What to do:
Starting with the line that contains "Describe the element at coordinates (130, 304)" and continuing through the last line below, write those lines as a JSON list of strings, one string per line, with blank lines skipped. Leave the pictures out of your answer.
%%
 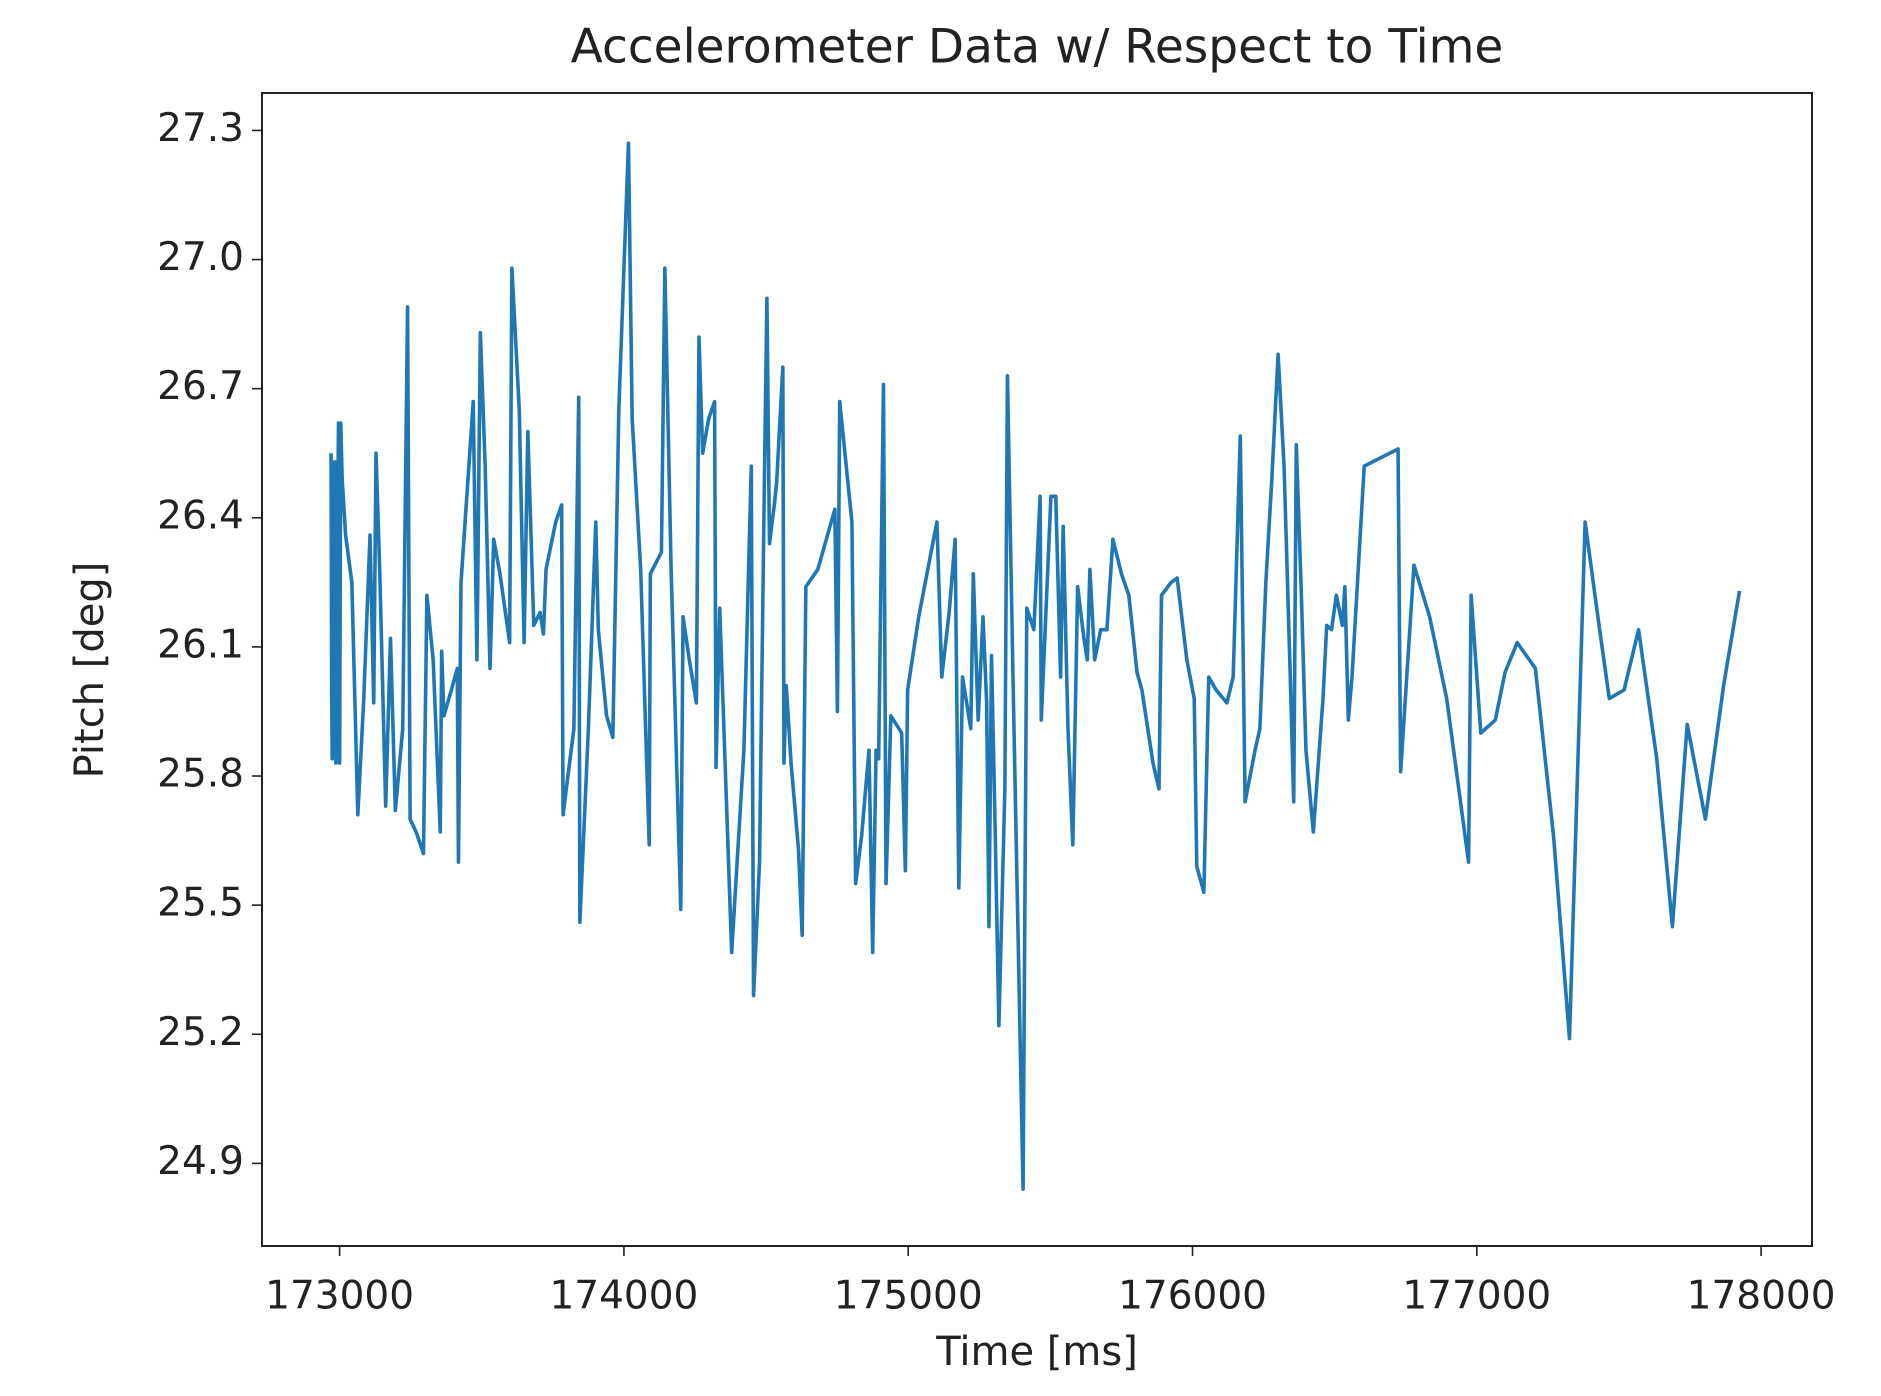 I want to click on x-tick-label: 178000, so click(x=1762, y=1296).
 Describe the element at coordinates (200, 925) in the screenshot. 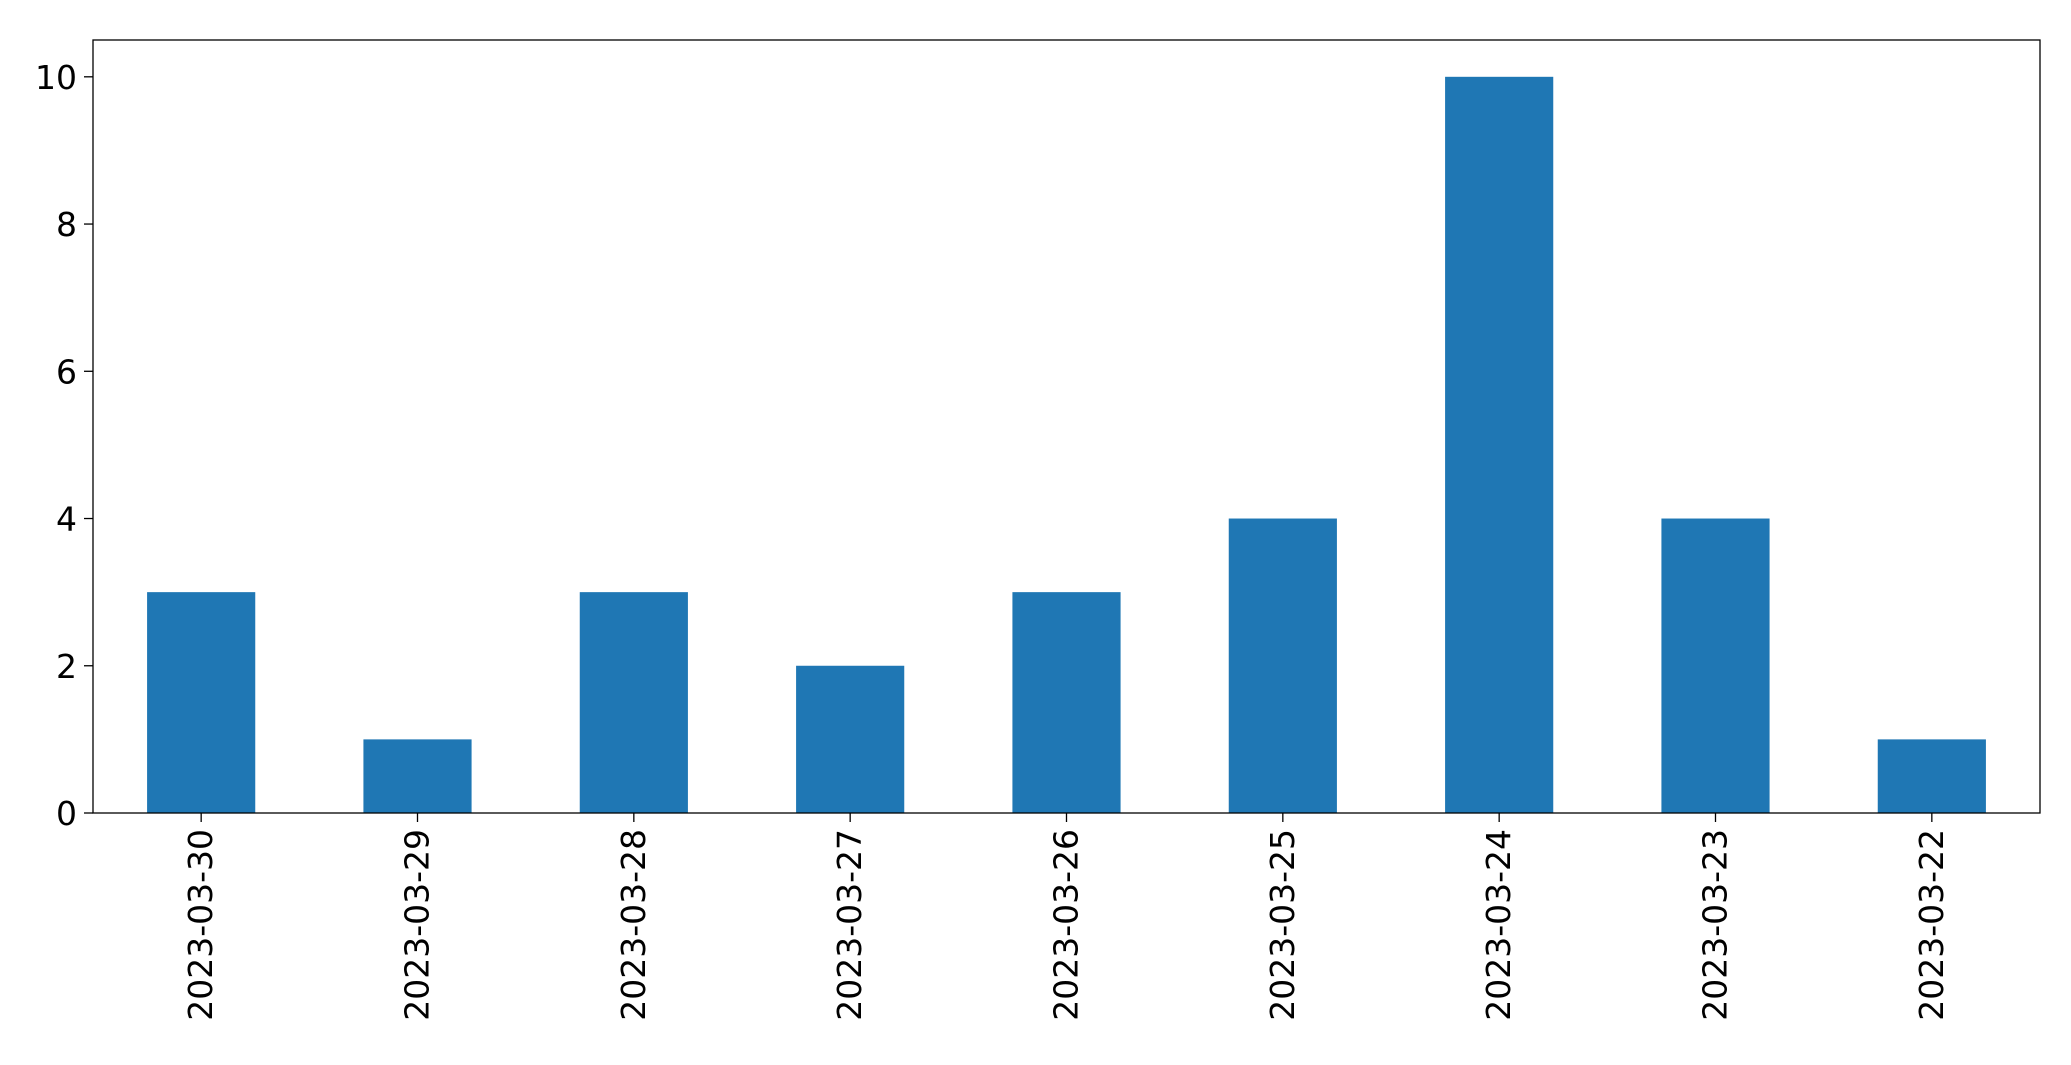

I see `x-tick-label: 2023-03-30` at that location.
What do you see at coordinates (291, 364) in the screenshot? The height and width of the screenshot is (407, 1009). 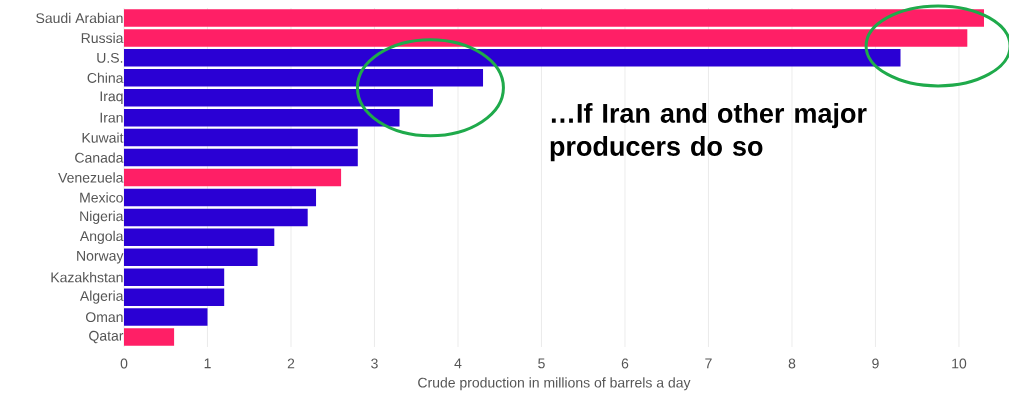 I see `x-tick-label: 2` at bounding box center [291, 364].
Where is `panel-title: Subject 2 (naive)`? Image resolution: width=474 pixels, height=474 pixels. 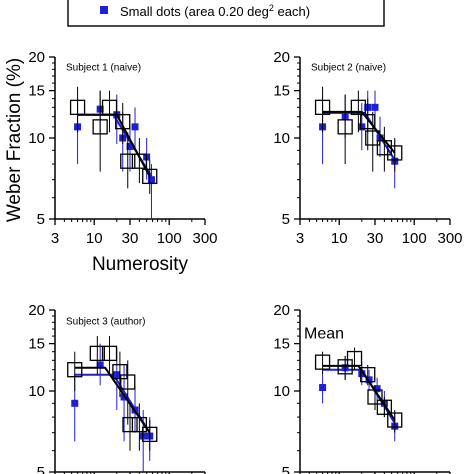 panel-title: Subject 2 (naive) is located at coordinates (348, 68).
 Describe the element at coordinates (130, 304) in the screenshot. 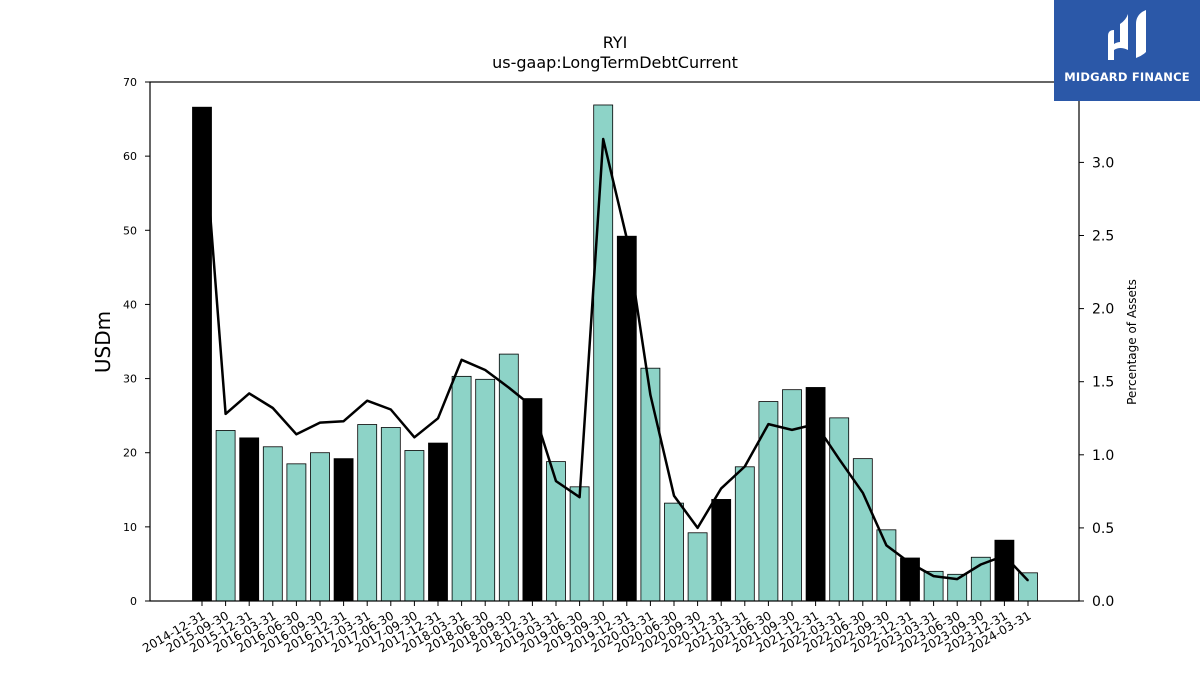

I see `y-tick-label: 40` at that location.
%%
Exercise response:
[
  " Describe the element at coordinates (130, 304) in the screenshot. ",
  "I see `y-tick-label: 40` at that location."
]